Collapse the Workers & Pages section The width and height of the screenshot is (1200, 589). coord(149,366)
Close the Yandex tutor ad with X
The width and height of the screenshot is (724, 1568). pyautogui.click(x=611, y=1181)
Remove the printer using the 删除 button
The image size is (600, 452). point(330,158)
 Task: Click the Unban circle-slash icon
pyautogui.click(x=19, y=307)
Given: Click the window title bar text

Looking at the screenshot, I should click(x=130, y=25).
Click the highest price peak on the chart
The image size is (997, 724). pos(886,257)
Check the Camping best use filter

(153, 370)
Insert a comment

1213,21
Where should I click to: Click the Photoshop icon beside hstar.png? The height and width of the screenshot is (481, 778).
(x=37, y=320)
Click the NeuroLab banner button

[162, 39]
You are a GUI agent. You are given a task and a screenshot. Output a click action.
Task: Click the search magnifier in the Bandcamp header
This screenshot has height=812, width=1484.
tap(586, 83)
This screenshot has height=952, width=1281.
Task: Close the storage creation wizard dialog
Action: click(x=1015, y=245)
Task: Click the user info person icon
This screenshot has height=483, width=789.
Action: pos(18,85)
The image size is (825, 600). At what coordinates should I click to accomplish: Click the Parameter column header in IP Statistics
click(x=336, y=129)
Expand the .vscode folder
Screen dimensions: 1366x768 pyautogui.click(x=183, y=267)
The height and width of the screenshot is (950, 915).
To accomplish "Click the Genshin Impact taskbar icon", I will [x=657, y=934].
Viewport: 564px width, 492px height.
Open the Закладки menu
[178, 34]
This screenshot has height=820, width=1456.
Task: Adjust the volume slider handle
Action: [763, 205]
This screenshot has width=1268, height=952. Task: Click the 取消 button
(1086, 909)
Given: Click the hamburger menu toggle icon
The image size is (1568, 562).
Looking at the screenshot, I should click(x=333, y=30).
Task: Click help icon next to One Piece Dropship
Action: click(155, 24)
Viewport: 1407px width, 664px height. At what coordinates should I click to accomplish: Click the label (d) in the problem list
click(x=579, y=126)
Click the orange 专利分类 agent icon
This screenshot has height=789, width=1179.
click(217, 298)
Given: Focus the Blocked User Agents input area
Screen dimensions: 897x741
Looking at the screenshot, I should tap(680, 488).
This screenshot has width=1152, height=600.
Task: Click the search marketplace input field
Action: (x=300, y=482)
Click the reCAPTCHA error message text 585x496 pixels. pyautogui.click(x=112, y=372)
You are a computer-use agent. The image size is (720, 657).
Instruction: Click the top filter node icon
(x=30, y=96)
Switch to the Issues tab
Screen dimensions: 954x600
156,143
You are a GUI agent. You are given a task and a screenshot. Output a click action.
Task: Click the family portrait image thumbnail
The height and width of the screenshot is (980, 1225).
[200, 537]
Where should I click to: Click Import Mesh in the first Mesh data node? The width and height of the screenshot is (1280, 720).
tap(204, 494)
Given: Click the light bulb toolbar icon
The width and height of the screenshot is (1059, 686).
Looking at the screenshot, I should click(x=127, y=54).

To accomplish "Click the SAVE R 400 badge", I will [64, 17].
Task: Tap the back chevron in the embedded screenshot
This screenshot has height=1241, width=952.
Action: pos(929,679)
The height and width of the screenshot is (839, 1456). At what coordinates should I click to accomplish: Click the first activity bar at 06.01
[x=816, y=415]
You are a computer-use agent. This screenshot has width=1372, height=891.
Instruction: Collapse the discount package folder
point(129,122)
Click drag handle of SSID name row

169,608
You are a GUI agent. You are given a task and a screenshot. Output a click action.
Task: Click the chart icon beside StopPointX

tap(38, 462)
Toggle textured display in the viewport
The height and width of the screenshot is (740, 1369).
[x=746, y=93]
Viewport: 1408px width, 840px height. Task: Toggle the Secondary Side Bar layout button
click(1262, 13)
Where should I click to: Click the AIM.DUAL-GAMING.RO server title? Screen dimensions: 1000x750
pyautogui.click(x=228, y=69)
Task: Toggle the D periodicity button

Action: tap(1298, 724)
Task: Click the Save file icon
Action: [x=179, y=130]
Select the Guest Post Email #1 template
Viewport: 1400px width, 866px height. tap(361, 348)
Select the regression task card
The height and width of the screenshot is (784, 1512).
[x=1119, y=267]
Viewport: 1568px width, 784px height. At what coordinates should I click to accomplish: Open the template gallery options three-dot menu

════════

▶ **Required task**
Please rewrite all of the data above, replacing every "Where should I click to" with "Where do I click to" and leaving everything else unchanged.

▶ **Result of the exercise**
Collapse the Workers & Pages section The width and height of the screenshot is (1200, 589). coord(149,366)
Close the Yandex tutor ad with X
The width and height of the screenshot is (724, 1568). pyautogui.click(x=611, y=1181)
Remove the printer using the 删除 button
The image size is (600, 452). point(330,158)
 Task: Click the Unban circle-slash icon
pyautogui.click(x=19, y=307)
Given: Click the window title bar text

Looking at the screenshot, I should click(x=130, y=25).
Click the highest price peak on the chart
The image size is (997, 724). pos(886,257)
Check the Camping best use filter

(153, 370)
Insert a comment

1213,21
Where do I click to: Click the Photoshop icon beside hstar.png? The height and width of the screenshot is (481, 778).
(x=37, y=320)
Click the NeuroLab banner button

[162, 39]
You are a GUI agent. You are given a task and a screenshot. Output a click action.
Task: Click the search magnifier in the Bandcamp header
This screenshot has height=812, width=1484.
tap(586, 83)
This screenshot has height=952, width=1281.
Task: Close the storage creation wizard dialog
Action: click(x=1015, y=245)
Task: Click the user info person icon
This screenshot has height=483, width=789.
Action: pos(18,85)
The image size is (825, 600). At what coordinates should I click to accomplish: Click the Parameter column header in IP Statistics
click(x=336, y=129)
Expand the .vscode folder
Screen dimensions: 1366x768 pyautogui.click(x=183, y=267)
The height and width of the screenshot is (950, 915).
To accomplish "Click the Genshin Impact taskbar icon", I will [x=657, y=934].
Viewport: 564px width, 492px height.
Open the Закладки menu
[178, 34]
This screenshot has height=820, width=1456.
Task: Adjust the volume slider handle
Action: [763, 205]
This screenshot has width=1268, height=952. Task: Click the 取消 button
(1086, 909)
Given: Click the hamburger menu toggle icon
The image size is (1568, 562).
Looking at the screenshot, I should click(x=333, y=30).
Task: Click help icon next to One Piece Dropship
Action: click(155, 24)
Viewport: 1407px width, 664px height. At what coordinates should I click to accomplish: Click the label (d) in the problem list
click(x=579, y=126)
Click the orange 专利分类 agent icon
This screenshot has height=789, width=1179.
click(217, 298)
Given: Focus the Blocked User Agents input area
Screen dimensions: 897x741
Looking at the screenshot, I should tap(680, 488).
This screenshot has width=1152, height=600.
Task: Click the search marketplace input field
Action: (x=300, y=482)
Click the reCAPTCHA error message text 585x496 pixels. pyautogui.click(x=112, y=372)
You are a computer-use agent. The image size is (720, 657).
Instruction: Click the top filter node icon
(x=30, y=96)
Switch to the Issues tab
Screen dimensions: 954x600
156,143
You are a GUI agent. You are given a task and a screenshot. Output a click action.
Task: Click the family portrait image thumbnail
The height and width of the screenshot is (980, 1225).
[200, 537]
Where do I click to: Click Import Mesh in the first Mesh data node? The width and height of the screenshot is (1280, 720).
tap(204, 494)
Given: Click the light bulb toolbar icon
The width and height of the screenshot is (1059, 686).
Looking at the screenshot, I should click(x=127, y=54).

To accomplish "Click the SAVE R 400 badge", I will [64, 17].
Task: Tap the back chevron in the embedded screenshot
This screenshot has height=1241, width=952.
Action: pos(929,679)
The height and width of the screenshot is (839, 1456). At what coordinates should I click to accomplish: Click the first activity bar at 06.01
[x=816, y=415]
You are a computer-use agent. This screenshot has width=1372, height=891.
Instruction: Collapse the discount package folder
point(129,122)
Click drag handle of SSID name row

169,608
You are a GUI agent. You are given a task and a screenshot. Output a click action.
Task: Click the chart icon beside StopPointX

tap(38, 462)
Toggle textured display in the viewport
The height and width of the screenshot is (740, 1369).
[x=746, y=93]
Viewport: 1408px width, 840px height. Task: Toggle the Secondary Side Bar layout button
click(1262, 13)
Where do I click to: Click the AIM.DUAL-GAMING.RO server title? Screen dimensions: 1000x750
pyautogui.click(x=228, y=69)
Task: Toggle the D periodicity button

Action: tap(1298, 724)
Task: Click the Save file icon
Action: [x=179, y=130]
Select the Guest Post Email #1 template
Viewport: 1400px width, 866px height. tap(361, 348)
Select the regression task card
The height and width of the screenshot is (784, 1512).
[x=1119, y=267]
Viewport: 1568px width, 784px height. At what coordinates should I click to accomplish: Open the template gallery options three-dot menu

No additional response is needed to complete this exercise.